Monday, July 12, 2010

Joy in the Morning?

[Note: My essay from The Liguorian is now posted to my website (click on "essays"). If you are new to my blog, that essay is a good place to see my perspective. If you are unfamiliar with the rosary or how it is prayed, see prior posts for the prayers, framework, and biblical references.]

Up to now, I have been quite the pedant here, didactically telling you what to do to and how to do it. While that's certainly fun and all, not to mention easier, I now step out uncertainly into the realm of prayer. Away from how toward why and what, from the quantitative to the qualitative, from works to faith.

We think of prayer as a means to communicate with God, but the word communication indicates sharing, listening--dialogue, not monologue. However, if you look up prayer in the Oxford English Dictionary (Queen Mother of all dictionaries), every definition has to do with entreaty, with asking God's help. Take it a step further and you have the one-way conversation we all fear, where you can just see God playing Celestial Solitaire, jamming with the iPod while you blather on. If you Google the word, though, you get the more connotative, intuitive meaning of prayer as communication with God. Which brings us to the central problem of prayer: How can we differentiate God's voice from our own? When I talk about my day with God as though God were a friend, how can I be certain that the responses I think I hear come from God and not from my own ever-present, insistent, strident imagination clamoring for attention?
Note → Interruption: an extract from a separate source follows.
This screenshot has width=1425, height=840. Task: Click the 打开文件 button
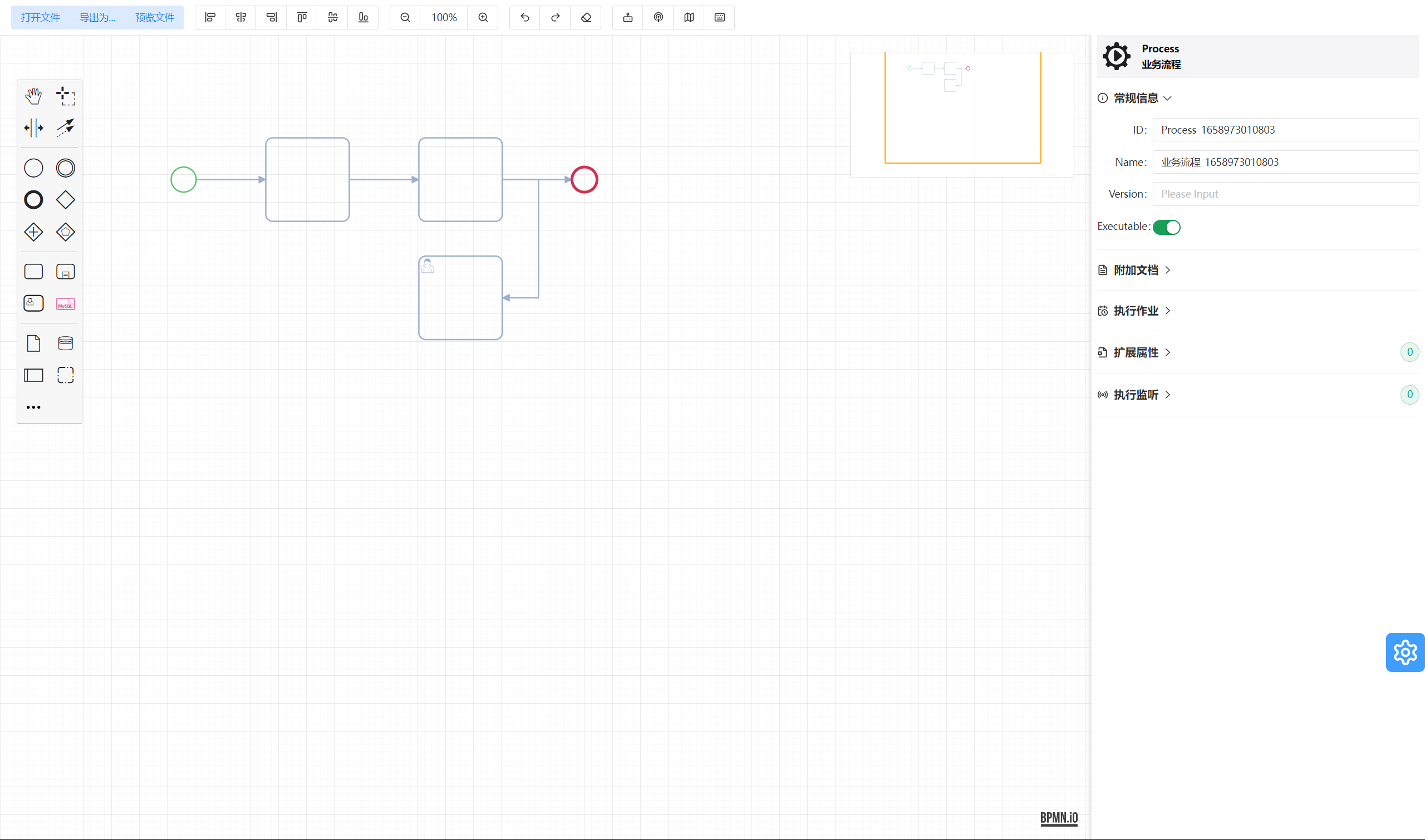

That is where the rosary helps me to transcend my selfish, mucked-up narrow view. So now, on to the Joyful Mysteries, one at a time (just the first one today, though): The Annunciation, wherein the angel Gabriel announces that Mary has been chosen as Theotokos, God-bearer. Quite an honor, especially for a humble girl living under the hairy thumb of Roman occupation.
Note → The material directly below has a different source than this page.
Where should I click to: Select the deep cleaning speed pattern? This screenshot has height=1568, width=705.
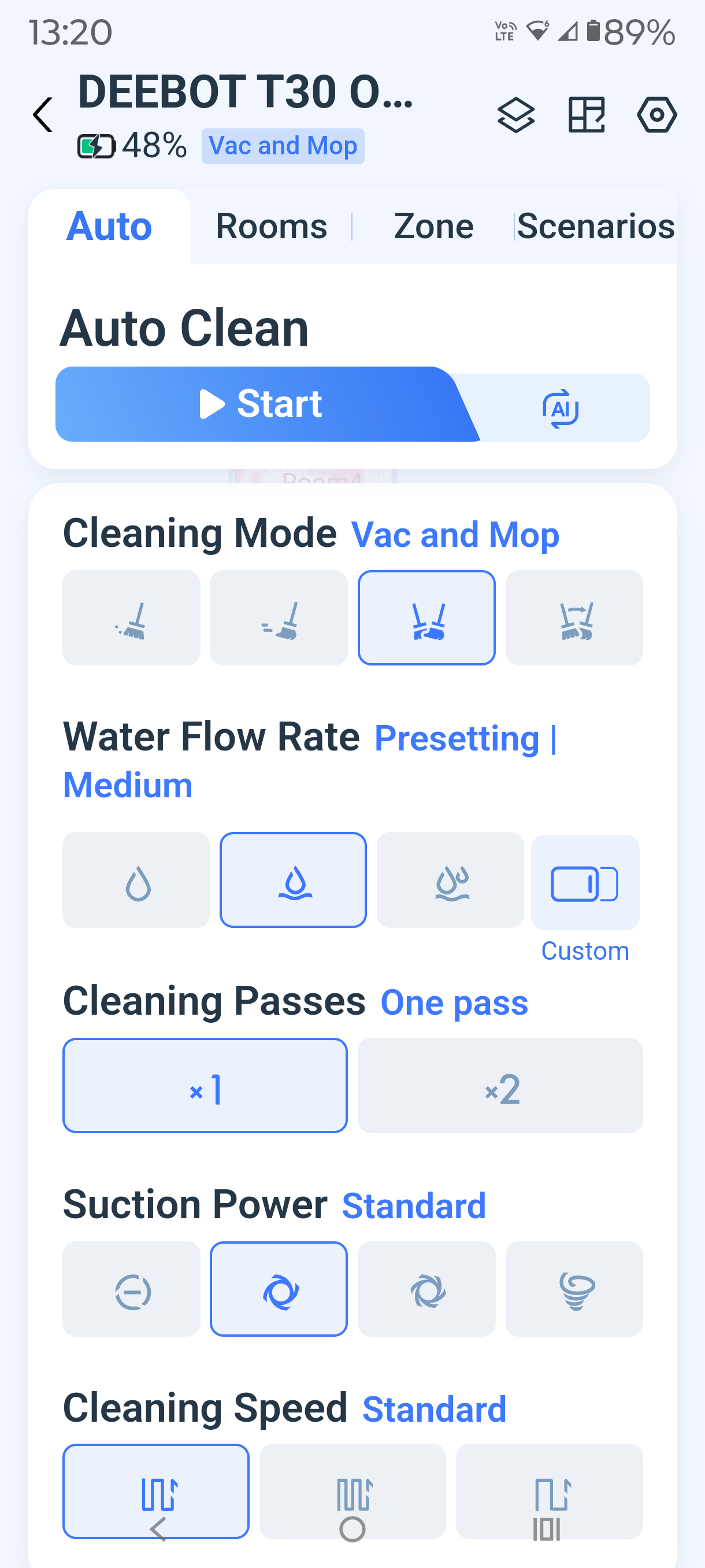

We Protestants tend to think about Jesus' birth in December, mostly, when it's easy to see and feel the joy in this scene, the hope. Mama to the Messiah! Does it get any better than that? Within the context and excess of our modern Christmas orgies, this angelic visit glitters with starry-eyed optimism. Until I began to pray the rosary, I never really looked at it from Mary's view, immersed as I always was with the holiday hoopla.

She's young, we know that, probably no more than 13 or 14. A virgin still, promised in marriage to a man much older. Poor. Jewish. Born into oppression, this girl-child finds herself facing an unplanned pre-marriage pregnancy. Her thoughts, at first anyway, had to be skeptical. We get a glimpse of her spunk when she reminds the angel that she is a virgin, but before Gabriel heads back to heaven, this courageous young woman graces us with that handmaiden of the Lord thing. We see her spirit as well as her spunk.

In a temporal world with limited choices, hemmed in by gender, ethnicity, and poverty, Mary says yes to Gabriel, yes to God. It's not logical. It's not rational. I'm glad she's not my daughter. But I love the girl's sweet, steely defiance.

The Annunciation is pregnant (pardon the pun:) with meaning.

What do you think of when you remember the angel's night-time visit to Mary?